Parents, enfants, prenons le temps de vivre ensemble

Edition spéciale: Le Confiteor, la Directive européenne, le Code pénal et la police de la pensée

Sous la pression d'une directive européenne visant à la répression de la pédopornographie, le Code pénal français a été modifié cet été. A l'instar du Code pénal belge, il permet de criminaliser le fantasme. Pas sûr que cela contribue à la protection de l'enfance, bien au contraire.

 

Depuis le 5 août 2013, la phrase suivante (soulignée en caractère gras) a été ajoutée à L'article 227-23 du Code Pénal français qui stipule donc à présent que : Le fait, en vue de sa diffusion, de fixer, d’enregistrer ou de transmettre l’image ou la représentation d’un mineur lorsque cette image ou cette représentation présente un caractère pornographique est puni de cinq ans d’emprisonnement et de 75 000 euros d’amende. Lorsque l’image ou la représentation concerne un mineur de quinze ans , ces faits sont punis même s’ils n’ont pas été commis en vue de la diffusion de cette image ou représentation.

Le fait d’offrir, de rendre disponible ou de diffuser une telle image ou représentation, par quelque moyen que ce soit, de l’importer ou de l’exporter, de la faire importer ou de la faire exporter, est puni des mêmes peines.

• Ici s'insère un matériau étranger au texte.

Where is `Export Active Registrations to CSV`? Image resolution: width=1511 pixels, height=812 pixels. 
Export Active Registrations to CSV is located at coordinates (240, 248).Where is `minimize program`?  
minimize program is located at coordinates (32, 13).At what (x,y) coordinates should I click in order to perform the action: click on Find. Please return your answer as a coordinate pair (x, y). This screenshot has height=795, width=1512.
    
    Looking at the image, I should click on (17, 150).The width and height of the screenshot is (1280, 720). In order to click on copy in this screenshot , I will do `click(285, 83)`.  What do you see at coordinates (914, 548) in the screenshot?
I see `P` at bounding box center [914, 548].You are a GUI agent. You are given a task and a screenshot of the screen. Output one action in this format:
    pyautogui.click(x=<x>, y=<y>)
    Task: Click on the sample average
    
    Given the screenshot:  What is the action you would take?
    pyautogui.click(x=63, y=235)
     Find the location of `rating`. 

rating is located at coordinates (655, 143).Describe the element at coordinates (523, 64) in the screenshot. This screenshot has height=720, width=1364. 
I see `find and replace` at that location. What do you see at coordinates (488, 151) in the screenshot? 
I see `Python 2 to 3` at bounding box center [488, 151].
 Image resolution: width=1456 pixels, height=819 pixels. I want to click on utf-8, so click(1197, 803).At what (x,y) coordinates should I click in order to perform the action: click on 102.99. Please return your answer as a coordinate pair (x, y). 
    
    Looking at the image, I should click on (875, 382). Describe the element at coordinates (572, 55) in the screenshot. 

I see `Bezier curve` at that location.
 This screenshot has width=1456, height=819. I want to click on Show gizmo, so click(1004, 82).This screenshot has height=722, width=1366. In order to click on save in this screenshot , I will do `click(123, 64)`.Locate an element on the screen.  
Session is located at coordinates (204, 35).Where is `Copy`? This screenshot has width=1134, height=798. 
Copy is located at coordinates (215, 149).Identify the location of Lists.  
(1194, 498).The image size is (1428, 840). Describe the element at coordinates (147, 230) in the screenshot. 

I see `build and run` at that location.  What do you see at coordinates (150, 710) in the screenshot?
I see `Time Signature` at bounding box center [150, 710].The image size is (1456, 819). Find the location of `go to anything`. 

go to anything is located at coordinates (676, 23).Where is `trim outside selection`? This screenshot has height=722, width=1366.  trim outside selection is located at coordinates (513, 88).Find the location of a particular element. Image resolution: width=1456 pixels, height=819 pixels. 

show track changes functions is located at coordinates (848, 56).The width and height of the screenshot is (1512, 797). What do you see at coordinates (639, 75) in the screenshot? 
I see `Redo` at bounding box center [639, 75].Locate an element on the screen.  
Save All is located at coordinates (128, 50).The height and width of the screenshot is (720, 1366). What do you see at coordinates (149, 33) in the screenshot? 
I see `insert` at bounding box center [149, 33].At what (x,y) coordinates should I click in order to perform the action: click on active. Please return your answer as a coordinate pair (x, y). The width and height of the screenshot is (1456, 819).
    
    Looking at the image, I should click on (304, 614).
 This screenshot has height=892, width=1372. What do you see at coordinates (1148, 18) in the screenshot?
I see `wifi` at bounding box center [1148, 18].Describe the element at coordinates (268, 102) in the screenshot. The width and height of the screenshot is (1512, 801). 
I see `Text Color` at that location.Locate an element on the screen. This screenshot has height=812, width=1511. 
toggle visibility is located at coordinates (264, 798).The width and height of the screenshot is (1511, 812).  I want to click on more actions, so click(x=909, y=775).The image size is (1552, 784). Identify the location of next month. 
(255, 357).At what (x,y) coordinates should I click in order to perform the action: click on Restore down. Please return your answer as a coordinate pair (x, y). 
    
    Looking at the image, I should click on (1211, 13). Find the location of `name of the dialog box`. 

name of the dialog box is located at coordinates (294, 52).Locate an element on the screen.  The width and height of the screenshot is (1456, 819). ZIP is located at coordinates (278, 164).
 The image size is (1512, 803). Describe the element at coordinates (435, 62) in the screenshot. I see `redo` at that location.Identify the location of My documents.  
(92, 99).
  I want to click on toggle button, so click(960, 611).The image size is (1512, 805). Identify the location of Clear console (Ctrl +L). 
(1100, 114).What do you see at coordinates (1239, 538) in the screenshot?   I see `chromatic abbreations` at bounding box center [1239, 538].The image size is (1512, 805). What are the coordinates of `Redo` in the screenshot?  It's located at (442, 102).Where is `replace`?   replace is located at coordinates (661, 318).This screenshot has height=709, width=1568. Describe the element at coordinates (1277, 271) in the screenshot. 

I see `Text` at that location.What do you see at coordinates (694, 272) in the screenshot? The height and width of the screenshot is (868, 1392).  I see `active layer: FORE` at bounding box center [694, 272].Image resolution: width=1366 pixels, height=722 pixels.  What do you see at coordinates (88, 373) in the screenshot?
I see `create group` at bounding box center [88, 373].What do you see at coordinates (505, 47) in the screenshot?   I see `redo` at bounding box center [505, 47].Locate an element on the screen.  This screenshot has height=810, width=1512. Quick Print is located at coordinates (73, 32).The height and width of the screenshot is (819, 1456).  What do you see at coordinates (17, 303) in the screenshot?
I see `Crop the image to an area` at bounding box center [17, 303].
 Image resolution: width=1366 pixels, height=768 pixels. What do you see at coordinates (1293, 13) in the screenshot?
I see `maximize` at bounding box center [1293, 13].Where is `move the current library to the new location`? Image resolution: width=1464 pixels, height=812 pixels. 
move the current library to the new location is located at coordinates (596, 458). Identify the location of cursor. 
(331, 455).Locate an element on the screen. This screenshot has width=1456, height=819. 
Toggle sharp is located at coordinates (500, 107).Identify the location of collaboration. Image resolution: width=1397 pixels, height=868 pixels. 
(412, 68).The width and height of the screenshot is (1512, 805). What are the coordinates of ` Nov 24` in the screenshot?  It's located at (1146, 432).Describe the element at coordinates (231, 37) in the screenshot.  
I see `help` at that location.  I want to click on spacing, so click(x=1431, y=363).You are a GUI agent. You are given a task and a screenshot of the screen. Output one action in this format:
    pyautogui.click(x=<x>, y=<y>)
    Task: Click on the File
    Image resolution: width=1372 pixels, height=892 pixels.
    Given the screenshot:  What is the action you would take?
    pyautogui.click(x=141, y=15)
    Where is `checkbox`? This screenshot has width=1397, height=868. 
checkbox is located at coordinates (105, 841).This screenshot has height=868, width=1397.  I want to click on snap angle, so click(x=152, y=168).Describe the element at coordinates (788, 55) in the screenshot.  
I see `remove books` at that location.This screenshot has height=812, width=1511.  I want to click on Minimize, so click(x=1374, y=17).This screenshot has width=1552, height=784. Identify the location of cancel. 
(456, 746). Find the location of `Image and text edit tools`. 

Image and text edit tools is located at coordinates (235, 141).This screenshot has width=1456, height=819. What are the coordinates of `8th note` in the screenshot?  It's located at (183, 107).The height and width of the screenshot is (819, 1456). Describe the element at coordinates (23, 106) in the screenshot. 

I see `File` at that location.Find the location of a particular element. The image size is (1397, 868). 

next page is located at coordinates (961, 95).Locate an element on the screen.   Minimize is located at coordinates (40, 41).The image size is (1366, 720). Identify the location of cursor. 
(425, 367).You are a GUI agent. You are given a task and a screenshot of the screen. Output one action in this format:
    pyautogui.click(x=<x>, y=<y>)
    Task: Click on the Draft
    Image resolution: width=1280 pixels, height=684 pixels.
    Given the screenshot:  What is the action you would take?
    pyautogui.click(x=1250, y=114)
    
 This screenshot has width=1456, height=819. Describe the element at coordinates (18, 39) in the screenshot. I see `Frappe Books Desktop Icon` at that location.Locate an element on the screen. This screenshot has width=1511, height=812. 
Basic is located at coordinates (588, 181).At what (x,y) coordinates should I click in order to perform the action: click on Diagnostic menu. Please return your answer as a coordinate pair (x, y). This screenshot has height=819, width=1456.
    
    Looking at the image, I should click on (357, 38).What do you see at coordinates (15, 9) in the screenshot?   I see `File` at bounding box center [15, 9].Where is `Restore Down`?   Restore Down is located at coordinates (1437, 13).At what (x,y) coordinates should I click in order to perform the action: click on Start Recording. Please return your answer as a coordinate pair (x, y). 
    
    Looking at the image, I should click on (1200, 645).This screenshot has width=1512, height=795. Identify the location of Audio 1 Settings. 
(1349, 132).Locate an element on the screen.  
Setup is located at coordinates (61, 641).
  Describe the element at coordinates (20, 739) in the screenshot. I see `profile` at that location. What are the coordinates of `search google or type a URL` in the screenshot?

Les peines sont portées à sept ans d’emprisonnement et à 100 000 euros d’amende lorsqu’il a été utilisé, pour la diffusion de l’image ou de la représentation du mineur à destination d’un public non déterminé, un réseau de communications électroniques.

 

 

 

Retour sur une question déjà abordée (d'autant que l'incrimination existait déjà).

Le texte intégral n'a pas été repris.